- Page
From the above description it can be seen that the switching speed of SCR 19 determines the rise time of the pulse and the switching speed of SCR 18 determines the fall time of the pulse. Normally these times are identical in order to generate a rectangular or square pulse waveform. While the power supply 12 determines the pulse voltage, resistor determines the internal impedance of the circuit and together the resistor 15 and capacitor bank 13 determine the flatness of the top of the pulse. The value of resistor 15 is preferably in the order of one ohm or less in order to provide a very low internal impedance for the circuit.
As seen from the above description of the novel circuit presented herein, the fast turn on time characteristic for an SCR is utilized to both supply a pulse to the load and also to stop the application of the pulse to the load so that a very square pulse waveform is generated to the load. By utilization of the SCRs in the manner proposed herein, the slow turn off characteristics of these devices are not a hinderance.
Various modifications may be made in the invention without departing from the spirit and scope thereof; and it is desired therefore that only such limitations shall be placed thereon as are imposed by the prior art and are set forth in the appended claims.

- Supplied information

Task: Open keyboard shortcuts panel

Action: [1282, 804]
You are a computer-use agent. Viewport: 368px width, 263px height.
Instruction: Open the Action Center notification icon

- Given instruction
Set down the passage of the SCR pulse circuit description above word for word, starting with "As seen from" and going on through "not a hinderance.".

- Task output
As seen from the above description of the novel circuit presented herein, the fast turn on time characteristic for an SCR is utilized to both supply a pulse to the load and also to stop the application of the pulse to the load so that a very square pulse waveform is generated to the load. By utilization of the SCRs in the manner proposed herein, the slow turn off characteristics of these devices are not a hinderance.